Second, let’s remember that the way to interpret the text about Noah and the Flood has everything to do with the writer attaching a God Perspective to everything they were doing. This was the way history was written in such ancient periods. If the early Hebrews won a war, they would write, “God commanded us to take them!” If they lost in battle they would write, “God was not with us because we sinned.” It was a particular kind of writing that interpreted all their reality in reference to God acting.
Another example of this is usually found in having children. If someone could have children they were seen as blessed from the Lord, and if they could not have children then they did not receive the Lord’s favor. This was embedded in the way they thought about life. The positive is that instead of doing this in a Polytheistic way, attributing life circumstances to many gods, they were leaning into Monotheism, the developing belief that there was only one God. This represented a big development in the history of religions, even though it took a lot of time to fully take root.

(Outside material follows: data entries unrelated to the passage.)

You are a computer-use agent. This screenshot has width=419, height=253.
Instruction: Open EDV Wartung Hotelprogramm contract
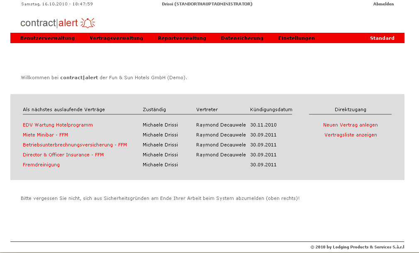[58, 125]
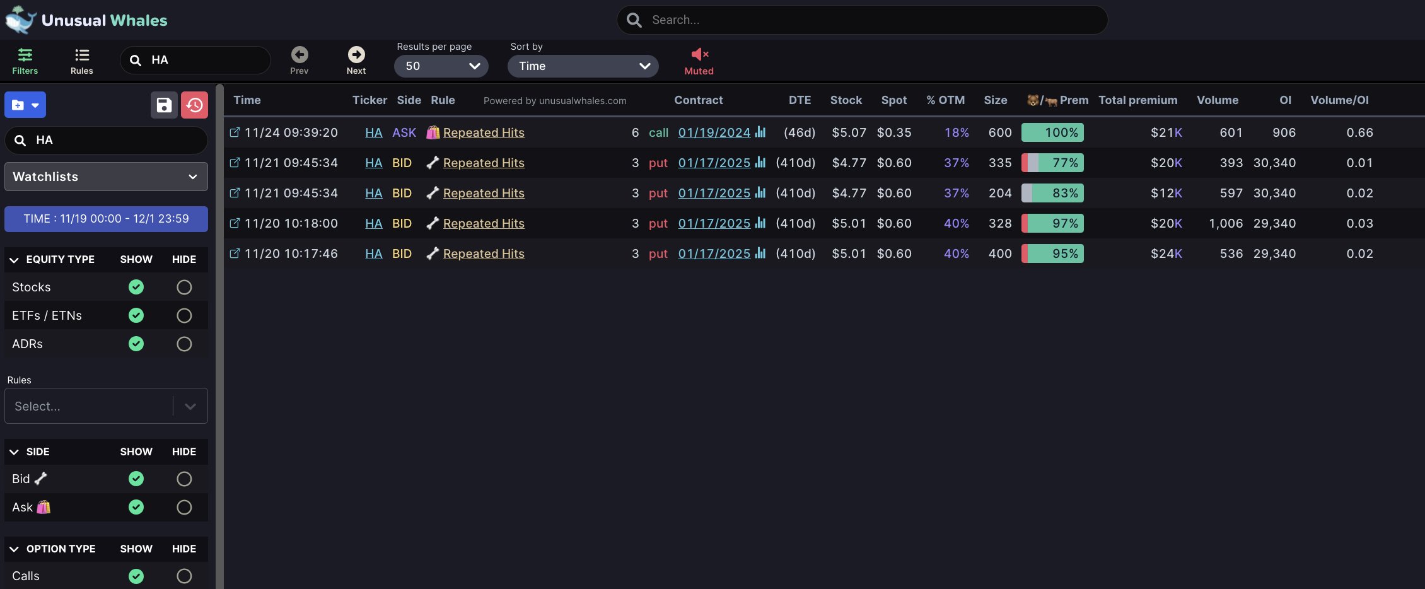Sort by Total premium column header

1137,100
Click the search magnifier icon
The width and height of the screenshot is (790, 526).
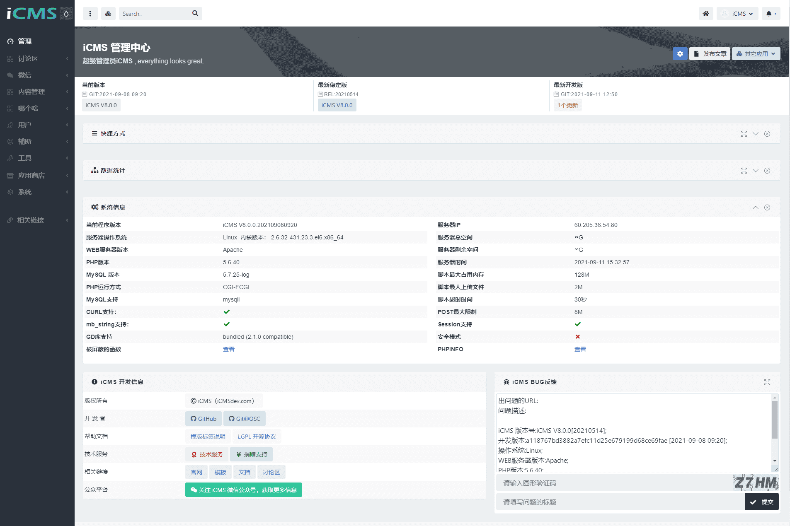click(x=195, y=14)
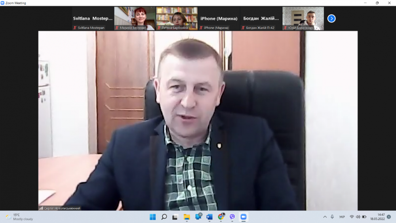Expand the hidden system tray icons chevron
Viewport: 396px width, 223px height.
[325, 217]
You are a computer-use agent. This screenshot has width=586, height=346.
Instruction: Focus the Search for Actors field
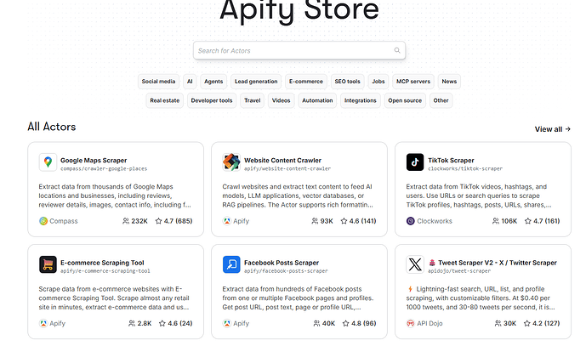[x=293, y=51]
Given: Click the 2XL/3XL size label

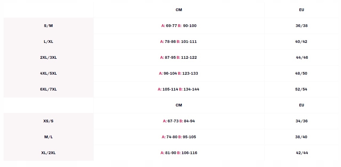Looking at the screenshot, I should point(48,58).
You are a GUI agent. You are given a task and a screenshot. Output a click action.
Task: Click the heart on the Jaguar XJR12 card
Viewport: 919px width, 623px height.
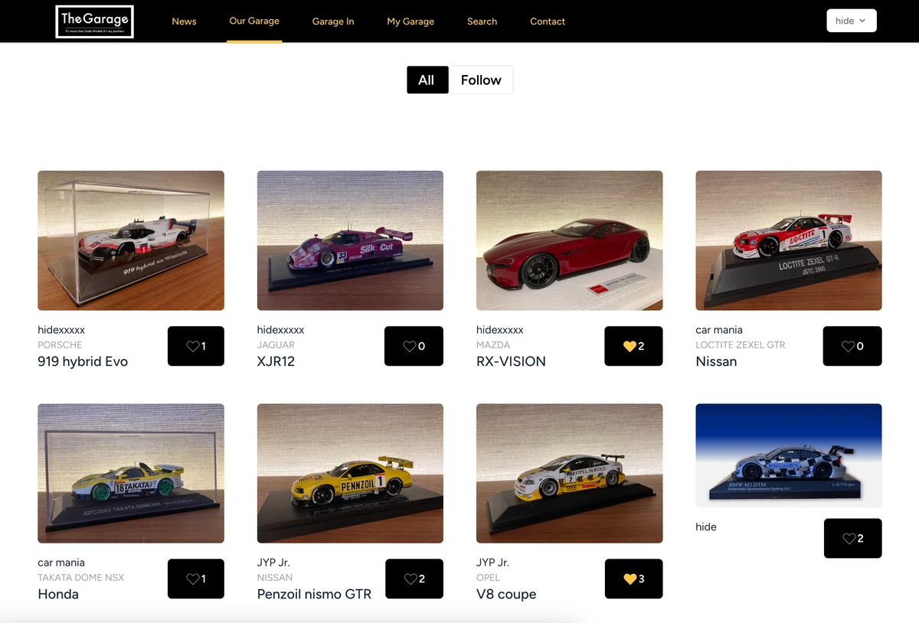410,347
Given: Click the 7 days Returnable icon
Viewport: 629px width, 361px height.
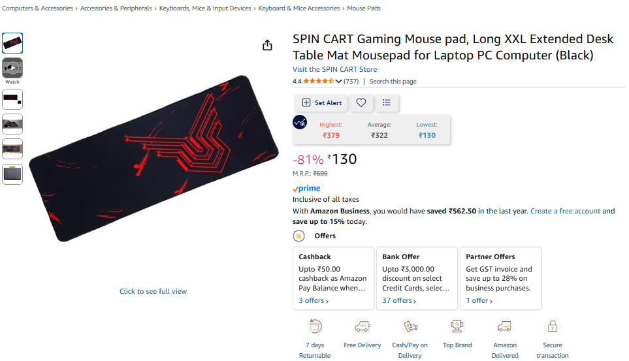Looking at the screenshot, I should coord(315,326).
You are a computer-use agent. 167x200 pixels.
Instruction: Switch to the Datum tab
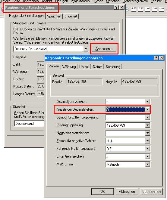[98, 67]
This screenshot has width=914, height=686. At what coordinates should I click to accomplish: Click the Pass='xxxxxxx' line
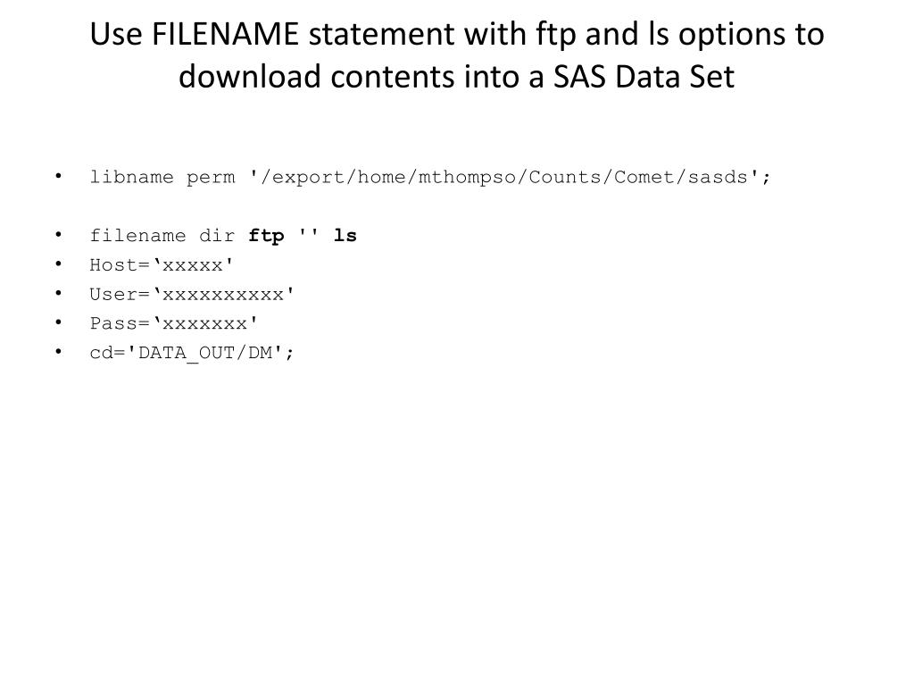[x=174, y=323]
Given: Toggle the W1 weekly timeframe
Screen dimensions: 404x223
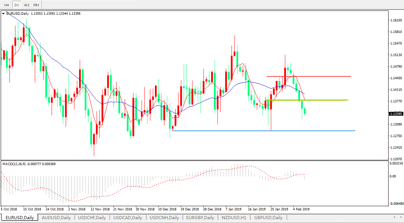Looking at the screenshot, I should click(x=27, y=5).
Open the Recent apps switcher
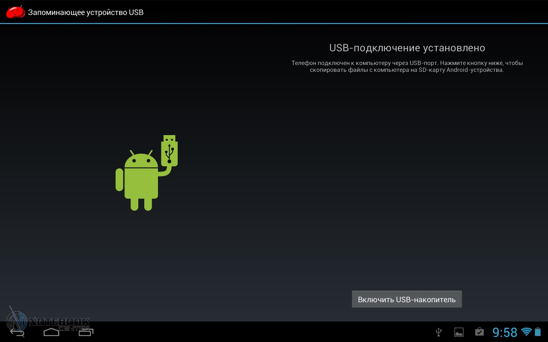The width and height of the screenshot is (548, 342). [x=86, y=332]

Third, when it comes to rainbows, if we read Scripture like it was meant to dictate all reality to us, then we might think, “That was the first rainbow in the history of the world.” This would clearly be false. Rainbows are a phenomenon based on refracted light through an atmosphere that has rain/water present. It is very, very safe to assume rainbows predated the flood.
If on the other hand we read Scripture as illuminating the circumstances of the writers, their beliefs, as well as their interactions with God, then that rainbow, seen after the flood, was taken with special meaning. God used a natural phenomenon to remind the world that he will never act this way again. The only thing we need to conclude is that God’s wrath will never take such dramatic and physical form in the destroying of human flesh as what took place in the flood on such a large scale.
Fourth, if we read this passage in light of the whole of Scripture, we actually find quite a development on the subject of the wrath of God. We find God’s wrath pictured very emotionally in the earlier books of the Bible. Yet, as time progresses and the centuries run by, God’s wrath has a different look. God’s wrath is now understood as his endless opposition to evil, but his action is not to take the lives of others. Even more, emotion no longer overwhelms God. There is clearly an update taking place as God’s people learn more about who the eternal God is.
To conclude, God has not broken his covenant. We can and should still be reminded of God’s promise, that dramatic natural events are not the kind of events that he uses to bring forth his opposition to evil.